AMD needed every inch of that progress in order to come within shouting distance of the outstanding GeForce 8800 GT. Fortunately, they’ve done it, and the Radeon HD 3870 looks like a reasonable alternative, provided AMD can make good on its $219 price target. No, the HD 3870 isn’t as fast as the GeForce 8800 GT, but we tested the latest games at very high resolutions and it still achieved some decent frame rates in today’s games—except for, you know, Crysis, which bogs down any GPU. If you’re using a display with a more common resolution like 1600×1200, 1680×1050, or 1920×1200, the HD 3870 will typically allow you to turn up the eye candy and still get fluid performance. Some folks will probably be willing to take that deal and pocket the difference in price versus the 8800 GT. I can’t say I’d blame them.

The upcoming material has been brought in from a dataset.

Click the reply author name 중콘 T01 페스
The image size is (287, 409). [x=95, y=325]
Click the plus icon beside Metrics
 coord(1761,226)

And, as complex as these GPUs are, the issues really do boil down to price, performance, and adequacy at the end of the day. The DirectX 10 spec has firmed up the requirements for image quality, and partially as a result, the latest Radeons and GeForces produce very similar, great-looking output. Although I think AMD has something of an edge in terms of HD video playback filtering and noise reduction in some ways, even that is largely a wash. Most HD movies are going to look gorgeous on either card, regardless. I do plan to test HD video playback on these new cards soon, so we can get a closer look, though.

I’m not sure what to make of the Radeon HD 3850. The price is right, and it certainly delivers an awful lot of GPU power for the money. Yet the 256MB memory size in many “enthusiast value” graphics cards increasingly feels like a mismatch with the available processing power as GPU throughput increases. The HD 3850’s memory size may not prevent folks from having a good experience in most of today’s games, especially if they’re playing at display resolutions of 1600×1200 or less. But some games have higher memory requirements than others, and such requirements are always growing as newer games arrive. Features like antialiasing and anisotropic filtering require additional memory, as well. Owners of the HD 3850 may have to turn down some settings and compromise on image quality in order to play some games smoothly, even when the GPU has power to spare.

The precise impact of that compromise is hard to gauge, but I can say with confidence that the HD 3850 is a poor choice for use in CrossFire configurations. Adding a second card can nearly double your effective GPU power, but it does nothing for your effective memory size, which remains the same as with one card. In fact, the overhead for coordinating with another GPU in CrossFire probably consumes some video memory, which may be why CrossFire was actually slower on the HD 3850 in some cases, yet faster on the 2900 XT. That makes an HD 3850 CrossFire rig a pretty extreme mismatch between GPU power and video RAM.

I should mention that budget-minded folks who like the idea of a GPU-RAM size mismatch will have another option soon in the form of the GeForce 8800 GT 256MB for between $179 and $199. It’s no accident that range starts at the HD 3850’s list price, of course, and given what we’ve seen today, the 8800 GT 256MB ought to be faster than the HD 3850. I’d really rather have either company’s 512MB card, though, personally.

The next big question, I suppose, is how pricing and availability of 8800 GT and Radeon HD 3800-series graphics cards will play out over the next little while. I don’t think there are any bad choices here, especially among the 512MB cards. AMD will need to maintain its price advantage, though, in order to offer as compelling a product as the 8800 GT.